### What this task involves
Copy verbatim the block of lines in the entries below whose first line contains "domesticat's blog (65, 1789)" and whose last line contains "[Cerrar] (172, 1142)". Leave out all other lines.
(Supplied records Opens)
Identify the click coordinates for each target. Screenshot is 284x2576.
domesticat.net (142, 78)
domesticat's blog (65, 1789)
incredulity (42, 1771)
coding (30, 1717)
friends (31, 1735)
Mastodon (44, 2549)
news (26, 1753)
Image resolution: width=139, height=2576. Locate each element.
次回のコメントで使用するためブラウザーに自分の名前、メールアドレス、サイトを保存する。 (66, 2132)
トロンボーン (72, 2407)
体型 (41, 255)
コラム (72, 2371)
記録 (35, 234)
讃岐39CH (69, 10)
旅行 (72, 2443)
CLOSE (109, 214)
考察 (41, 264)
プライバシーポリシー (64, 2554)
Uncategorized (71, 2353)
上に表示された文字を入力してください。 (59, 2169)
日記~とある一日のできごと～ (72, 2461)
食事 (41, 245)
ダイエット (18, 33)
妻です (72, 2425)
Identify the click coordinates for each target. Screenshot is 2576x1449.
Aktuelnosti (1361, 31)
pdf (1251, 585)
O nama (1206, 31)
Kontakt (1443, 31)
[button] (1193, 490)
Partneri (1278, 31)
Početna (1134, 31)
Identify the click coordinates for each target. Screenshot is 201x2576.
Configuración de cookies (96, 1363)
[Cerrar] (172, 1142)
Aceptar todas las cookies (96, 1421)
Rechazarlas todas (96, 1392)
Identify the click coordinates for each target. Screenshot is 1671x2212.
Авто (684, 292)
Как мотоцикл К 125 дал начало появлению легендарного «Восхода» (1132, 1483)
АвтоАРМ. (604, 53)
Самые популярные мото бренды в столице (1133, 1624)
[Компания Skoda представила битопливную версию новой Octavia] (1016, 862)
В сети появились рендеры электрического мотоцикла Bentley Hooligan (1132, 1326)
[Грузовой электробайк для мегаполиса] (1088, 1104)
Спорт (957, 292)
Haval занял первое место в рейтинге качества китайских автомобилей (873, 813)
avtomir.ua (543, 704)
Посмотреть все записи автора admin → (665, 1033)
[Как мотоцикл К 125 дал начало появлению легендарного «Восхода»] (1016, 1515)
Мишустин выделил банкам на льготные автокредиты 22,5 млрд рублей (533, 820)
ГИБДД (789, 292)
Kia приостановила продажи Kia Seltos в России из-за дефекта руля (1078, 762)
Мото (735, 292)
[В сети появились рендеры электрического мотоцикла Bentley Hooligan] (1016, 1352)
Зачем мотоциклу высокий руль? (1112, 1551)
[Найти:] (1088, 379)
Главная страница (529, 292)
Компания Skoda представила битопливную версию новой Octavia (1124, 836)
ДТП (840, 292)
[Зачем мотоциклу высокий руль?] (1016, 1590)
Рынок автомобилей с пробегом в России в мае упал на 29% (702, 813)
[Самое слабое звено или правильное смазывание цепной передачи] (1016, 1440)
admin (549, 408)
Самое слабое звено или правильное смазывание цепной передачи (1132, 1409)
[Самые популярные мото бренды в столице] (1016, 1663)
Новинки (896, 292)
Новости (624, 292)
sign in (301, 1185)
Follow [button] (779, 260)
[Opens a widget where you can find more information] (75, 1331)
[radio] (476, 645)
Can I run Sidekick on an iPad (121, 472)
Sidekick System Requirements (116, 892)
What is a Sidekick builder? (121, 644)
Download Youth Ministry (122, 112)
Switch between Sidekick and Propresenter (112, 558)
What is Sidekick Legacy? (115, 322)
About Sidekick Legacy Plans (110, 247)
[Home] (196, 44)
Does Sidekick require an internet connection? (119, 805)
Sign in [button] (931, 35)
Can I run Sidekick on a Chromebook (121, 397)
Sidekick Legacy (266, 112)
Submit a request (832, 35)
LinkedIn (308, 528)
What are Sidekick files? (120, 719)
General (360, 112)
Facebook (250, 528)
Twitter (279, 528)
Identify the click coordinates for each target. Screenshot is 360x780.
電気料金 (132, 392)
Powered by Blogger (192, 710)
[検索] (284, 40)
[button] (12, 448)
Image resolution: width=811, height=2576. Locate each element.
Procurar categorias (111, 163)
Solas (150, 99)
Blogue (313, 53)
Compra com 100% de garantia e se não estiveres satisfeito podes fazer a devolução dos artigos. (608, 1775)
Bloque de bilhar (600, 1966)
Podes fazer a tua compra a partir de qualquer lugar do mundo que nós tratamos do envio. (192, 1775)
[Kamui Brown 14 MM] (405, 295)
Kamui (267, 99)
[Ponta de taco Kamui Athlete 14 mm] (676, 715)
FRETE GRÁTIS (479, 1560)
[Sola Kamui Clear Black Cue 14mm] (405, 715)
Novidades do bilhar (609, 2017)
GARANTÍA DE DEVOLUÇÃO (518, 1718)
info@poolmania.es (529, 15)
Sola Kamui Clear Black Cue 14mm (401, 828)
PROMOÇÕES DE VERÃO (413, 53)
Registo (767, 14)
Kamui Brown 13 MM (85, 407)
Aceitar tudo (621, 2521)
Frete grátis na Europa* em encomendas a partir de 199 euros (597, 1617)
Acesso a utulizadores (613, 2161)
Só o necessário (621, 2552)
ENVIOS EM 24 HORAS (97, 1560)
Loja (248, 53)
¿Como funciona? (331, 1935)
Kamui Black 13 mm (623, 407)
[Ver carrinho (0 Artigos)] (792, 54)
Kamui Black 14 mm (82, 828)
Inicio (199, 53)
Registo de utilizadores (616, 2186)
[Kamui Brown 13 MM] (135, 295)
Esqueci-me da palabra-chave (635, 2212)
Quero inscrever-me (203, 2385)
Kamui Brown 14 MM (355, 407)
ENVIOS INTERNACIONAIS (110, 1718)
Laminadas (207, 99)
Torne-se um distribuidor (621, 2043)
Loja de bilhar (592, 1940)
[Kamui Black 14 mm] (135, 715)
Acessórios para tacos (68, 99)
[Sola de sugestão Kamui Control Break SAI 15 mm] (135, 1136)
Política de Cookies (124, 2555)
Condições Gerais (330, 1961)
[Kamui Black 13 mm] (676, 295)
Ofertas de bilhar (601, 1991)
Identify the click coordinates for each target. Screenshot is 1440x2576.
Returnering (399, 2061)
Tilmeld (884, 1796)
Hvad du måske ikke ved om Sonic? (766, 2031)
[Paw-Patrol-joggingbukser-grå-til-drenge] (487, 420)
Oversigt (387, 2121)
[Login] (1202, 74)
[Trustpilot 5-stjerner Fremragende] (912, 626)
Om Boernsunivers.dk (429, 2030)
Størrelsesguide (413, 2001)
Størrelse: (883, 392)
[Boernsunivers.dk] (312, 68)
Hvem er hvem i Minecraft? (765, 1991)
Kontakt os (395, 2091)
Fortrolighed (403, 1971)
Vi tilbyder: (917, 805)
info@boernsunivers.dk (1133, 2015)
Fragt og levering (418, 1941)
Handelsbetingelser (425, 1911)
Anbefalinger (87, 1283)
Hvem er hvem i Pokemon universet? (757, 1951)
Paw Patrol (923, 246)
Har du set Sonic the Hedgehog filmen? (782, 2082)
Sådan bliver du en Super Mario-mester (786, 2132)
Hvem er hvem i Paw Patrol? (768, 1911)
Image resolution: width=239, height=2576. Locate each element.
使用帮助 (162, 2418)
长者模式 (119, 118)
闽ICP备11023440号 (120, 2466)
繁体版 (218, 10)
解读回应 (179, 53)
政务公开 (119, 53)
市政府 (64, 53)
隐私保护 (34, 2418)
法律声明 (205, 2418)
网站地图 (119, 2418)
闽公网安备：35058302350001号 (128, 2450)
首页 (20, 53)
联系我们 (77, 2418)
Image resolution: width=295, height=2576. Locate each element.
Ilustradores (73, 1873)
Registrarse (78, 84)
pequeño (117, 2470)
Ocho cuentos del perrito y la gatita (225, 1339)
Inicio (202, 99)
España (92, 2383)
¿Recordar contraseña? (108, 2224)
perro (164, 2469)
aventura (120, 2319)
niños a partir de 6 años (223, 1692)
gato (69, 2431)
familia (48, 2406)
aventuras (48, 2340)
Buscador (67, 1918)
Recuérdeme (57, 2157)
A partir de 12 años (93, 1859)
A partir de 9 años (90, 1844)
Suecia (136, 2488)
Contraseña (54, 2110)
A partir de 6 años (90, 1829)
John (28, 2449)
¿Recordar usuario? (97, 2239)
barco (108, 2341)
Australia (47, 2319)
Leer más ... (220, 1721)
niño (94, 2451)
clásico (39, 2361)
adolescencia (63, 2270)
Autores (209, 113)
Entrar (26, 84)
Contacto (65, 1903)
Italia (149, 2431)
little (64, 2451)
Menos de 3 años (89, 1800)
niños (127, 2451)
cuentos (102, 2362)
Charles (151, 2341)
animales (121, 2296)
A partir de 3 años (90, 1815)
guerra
(Supplied records Closes)
### Answer to this exercise
domesticat's blog (65, 1789)
incredulity (42, 1771)
coding (30, 1717)
friends (31, 1735)
Mastodon (44, 2549)
news (26, 1753)
Image resolution: width=139, height=2576. Locate each element.
次回のコメントで使用するためブラウザーに自分の名前、メールアドレス、サイトを保存する。 (66, 2132)
トロンボーン (72, 2407)
体型 (41, 255)
コラム (72, 2371)
記録 (35, 234)
讃岐39CH (69, 10)
旅行 (72, 2443)
CLOSE (109, 214)
考察 (41, 264)
プライバシーポリシー (64, 2554)
Uncategorized (71, 2353)
上に表示された文字を入力してください。 (59, 2169)
日記~とある一日のできごと～ (72, 2461)
食事 (41, 245)
ダイエット (18, 33)
妻です (72, 2425)
Identify the click coordinates for each target. Screenshot is 2576x1449.
Aktuelnosti (1361, 31)
pdf (1251, 585)
O nama (1206, 31)
Kontakt (1443, 31)
[button] (1193, 490)
Partneri (1278, 31)
Početna (1134, 31)
Identify the click coordinates for each target. Screenshot is 201x2576.
Configuración de cookies (96, 1363)
[Cerrar] (172, 1142)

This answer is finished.